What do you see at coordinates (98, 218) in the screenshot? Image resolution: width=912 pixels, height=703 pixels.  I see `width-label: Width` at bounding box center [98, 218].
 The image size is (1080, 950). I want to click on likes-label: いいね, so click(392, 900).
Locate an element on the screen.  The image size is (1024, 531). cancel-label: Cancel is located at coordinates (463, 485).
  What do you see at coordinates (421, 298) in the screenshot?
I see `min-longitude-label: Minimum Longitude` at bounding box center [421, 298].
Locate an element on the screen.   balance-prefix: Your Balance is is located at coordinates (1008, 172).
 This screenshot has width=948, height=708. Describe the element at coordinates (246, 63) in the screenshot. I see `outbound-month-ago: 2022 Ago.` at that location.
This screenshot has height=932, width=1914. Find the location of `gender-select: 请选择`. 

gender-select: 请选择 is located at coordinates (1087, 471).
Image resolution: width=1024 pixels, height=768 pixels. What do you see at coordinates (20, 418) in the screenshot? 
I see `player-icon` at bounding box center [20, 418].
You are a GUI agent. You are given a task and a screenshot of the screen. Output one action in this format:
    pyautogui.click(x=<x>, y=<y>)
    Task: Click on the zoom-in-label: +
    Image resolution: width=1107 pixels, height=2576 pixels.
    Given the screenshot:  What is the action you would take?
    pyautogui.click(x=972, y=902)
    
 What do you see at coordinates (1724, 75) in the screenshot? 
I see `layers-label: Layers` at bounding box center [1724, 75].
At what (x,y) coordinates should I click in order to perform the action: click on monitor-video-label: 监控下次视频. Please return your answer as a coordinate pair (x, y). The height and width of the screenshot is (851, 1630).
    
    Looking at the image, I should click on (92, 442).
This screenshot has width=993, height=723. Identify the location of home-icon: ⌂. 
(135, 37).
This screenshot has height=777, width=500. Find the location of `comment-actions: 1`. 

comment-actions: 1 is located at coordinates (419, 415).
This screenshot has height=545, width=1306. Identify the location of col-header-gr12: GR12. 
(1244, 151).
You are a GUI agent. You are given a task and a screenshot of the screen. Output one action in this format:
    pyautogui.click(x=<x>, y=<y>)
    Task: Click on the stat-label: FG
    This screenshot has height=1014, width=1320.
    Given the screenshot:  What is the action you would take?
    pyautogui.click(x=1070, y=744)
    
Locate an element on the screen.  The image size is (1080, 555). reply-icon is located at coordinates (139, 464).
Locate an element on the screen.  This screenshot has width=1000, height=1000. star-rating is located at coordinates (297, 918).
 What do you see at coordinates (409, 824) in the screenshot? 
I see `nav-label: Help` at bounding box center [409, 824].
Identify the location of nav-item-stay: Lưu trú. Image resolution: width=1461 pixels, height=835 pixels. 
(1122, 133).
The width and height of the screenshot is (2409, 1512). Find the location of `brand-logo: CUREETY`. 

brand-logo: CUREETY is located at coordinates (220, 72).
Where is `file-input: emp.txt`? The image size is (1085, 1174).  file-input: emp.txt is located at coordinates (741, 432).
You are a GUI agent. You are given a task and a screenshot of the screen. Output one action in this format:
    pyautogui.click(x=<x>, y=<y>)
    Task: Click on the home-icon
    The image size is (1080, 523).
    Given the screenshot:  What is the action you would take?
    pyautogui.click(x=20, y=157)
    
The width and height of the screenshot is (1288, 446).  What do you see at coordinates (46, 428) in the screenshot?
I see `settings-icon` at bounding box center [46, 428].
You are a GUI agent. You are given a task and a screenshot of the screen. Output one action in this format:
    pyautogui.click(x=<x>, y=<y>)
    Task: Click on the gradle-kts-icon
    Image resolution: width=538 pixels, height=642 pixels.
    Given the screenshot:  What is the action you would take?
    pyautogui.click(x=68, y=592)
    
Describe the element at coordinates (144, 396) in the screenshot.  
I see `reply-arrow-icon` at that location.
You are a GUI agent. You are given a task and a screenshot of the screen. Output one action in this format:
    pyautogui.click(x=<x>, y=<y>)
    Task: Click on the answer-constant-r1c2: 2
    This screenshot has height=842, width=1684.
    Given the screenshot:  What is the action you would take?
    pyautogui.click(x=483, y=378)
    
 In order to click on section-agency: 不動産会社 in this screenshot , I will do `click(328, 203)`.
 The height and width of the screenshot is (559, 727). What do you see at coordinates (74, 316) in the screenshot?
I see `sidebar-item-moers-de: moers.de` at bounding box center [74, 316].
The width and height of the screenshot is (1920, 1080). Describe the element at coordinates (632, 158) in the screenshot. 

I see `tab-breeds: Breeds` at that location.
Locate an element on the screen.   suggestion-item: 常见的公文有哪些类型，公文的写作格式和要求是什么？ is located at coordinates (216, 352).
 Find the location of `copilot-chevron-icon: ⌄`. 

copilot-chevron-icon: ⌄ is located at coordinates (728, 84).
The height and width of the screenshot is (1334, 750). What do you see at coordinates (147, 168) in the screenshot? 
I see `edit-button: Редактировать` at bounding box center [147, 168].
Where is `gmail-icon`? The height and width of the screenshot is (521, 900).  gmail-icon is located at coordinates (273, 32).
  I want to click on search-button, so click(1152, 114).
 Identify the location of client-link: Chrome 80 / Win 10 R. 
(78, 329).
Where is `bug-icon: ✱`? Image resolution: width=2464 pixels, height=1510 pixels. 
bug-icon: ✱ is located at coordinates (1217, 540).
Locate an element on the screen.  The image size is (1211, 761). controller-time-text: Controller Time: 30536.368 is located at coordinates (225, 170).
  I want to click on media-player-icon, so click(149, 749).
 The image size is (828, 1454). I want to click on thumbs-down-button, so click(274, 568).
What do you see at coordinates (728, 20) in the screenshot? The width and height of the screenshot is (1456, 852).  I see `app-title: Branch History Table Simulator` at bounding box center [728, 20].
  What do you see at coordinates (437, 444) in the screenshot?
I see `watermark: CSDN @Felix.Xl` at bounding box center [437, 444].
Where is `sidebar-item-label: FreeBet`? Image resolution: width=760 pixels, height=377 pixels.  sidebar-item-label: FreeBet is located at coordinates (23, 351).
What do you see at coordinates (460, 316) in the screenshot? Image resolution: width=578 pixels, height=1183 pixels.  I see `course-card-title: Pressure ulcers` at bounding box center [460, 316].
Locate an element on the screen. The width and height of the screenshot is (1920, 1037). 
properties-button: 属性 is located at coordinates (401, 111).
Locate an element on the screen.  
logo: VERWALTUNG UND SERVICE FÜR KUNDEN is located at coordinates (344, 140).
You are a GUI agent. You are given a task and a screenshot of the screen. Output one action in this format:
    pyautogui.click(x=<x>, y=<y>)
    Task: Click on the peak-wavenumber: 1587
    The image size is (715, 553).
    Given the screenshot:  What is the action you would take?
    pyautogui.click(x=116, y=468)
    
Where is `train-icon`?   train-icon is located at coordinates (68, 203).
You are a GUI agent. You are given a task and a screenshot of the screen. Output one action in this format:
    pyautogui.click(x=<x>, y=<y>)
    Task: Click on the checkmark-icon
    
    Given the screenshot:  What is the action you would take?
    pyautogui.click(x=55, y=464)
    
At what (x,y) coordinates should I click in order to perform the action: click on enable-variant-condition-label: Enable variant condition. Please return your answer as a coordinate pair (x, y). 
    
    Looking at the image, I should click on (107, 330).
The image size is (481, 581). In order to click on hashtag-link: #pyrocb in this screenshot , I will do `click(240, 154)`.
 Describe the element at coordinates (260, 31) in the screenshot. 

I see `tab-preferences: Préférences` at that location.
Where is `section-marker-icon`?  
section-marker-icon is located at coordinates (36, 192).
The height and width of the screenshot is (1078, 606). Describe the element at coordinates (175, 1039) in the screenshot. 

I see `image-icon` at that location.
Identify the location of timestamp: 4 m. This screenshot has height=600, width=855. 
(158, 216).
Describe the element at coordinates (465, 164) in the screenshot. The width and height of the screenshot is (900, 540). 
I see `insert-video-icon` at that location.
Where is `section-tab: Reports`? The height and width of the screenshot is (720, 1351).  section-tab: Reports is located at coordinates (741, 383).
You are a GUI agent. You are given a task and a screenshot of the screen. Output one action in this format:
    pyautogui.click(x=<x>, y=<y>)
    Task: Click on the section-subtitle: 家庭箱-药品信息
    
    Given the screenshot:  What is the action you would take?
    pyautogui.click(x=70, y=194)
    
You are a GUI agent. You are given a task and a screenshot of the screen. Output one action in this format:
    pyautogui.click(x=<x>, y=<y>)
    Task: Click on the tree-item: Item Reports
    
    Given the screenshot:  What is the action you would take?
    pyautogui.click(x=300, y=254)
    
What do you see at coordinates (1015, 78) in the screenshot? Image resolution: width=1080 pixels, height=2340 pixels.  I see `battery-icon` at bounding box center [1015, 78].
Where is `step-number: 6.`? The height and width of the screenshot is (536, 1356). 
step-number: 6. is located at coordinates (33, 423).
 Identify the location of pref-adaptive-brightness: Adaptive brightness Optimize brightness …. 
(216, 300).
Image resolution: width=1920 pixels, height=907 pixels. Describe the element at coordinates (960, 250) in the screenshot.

ASSIGNED TASK: Rename "Image resolution" to "Screen size" in the records from the line with "In order to click on section-agency: 不動産会社" to the line with "coordinates (23, 351).", leaving everything else unchanged, and give back only those lines.

YOUR SOLUTION:
 In order to click on section-agency: 不動産会社 in this screenshot , I will do `click(328, 203)`.
 The height and width of the screenshot is (559, 727). What do you see at coordinates (74, 316) in the screenshot?
I see `sidebar-item-moers-de: moers.de` at bounding box center [74, 316].
The width and height of the screenshot is (1920, 1080). Describe the element at coordinates (632, 158) in the screenshot. 

I see `tab-breeds: Breeds` at that location.
Locate an element on the screen.   suggestion-item: 常见的公文有哪些类型，公文的写作格式和要求是什么？ is located at coordinates (216, 352).
 Find the location of `copilot-chevron-icon: ⌄`. 

copilot-chevron-icon: ⌄ is located at coordinates (728, 84).
The height and width of the screenshot is (1334, 750). What do you see at coordinates (147, 168) in the screenshot? 
I see `edit-button: Редактировать` at bounding box center [147, 168].
Where is `gmail-icon`? The height and width of the screenshot is (521, 900).  gmail-icon is located at coordinates (273, 32).
  I want to click on search-button, so click(1152, 114).
 Identify the location of client-link: Chrome 80 / Win 10 R. 
(78, 329).
Where is `bug-icon: ✱`? Screen size: width=2464 pixels, height=1510 pixels. 
bug-icon: ✱ is located at coordinates (1217, 540).
Locate an element on the screen.  The image size is (1211, 761). controller-time-text: Controller Time: 30536.368 is located at coordinates (225, 170).
  I want to click on media-player-icon, so click(149, 749).
 The image size is (828, 1454). I want to click on thumbs-down-button, so click(274, 568).
What do you see at coordinates (728, 20) in the screenshot? The width and height of the screenshot is (1456, 852).  I see `app-title: Branch History Table Simulator` at bounding box center [728, 20].
  What do you see at coordinates (437, 444) in the screenshot?
I see `watermark: CSDN @Felix.Xl` at bounding box center [437, 444].
Where is `sidebar-item-label: FreeBet`? Screen size: width=760 pixels, height=377 pixels.  sidebar-item-label: FreeBet is located at coordinates (23, 351).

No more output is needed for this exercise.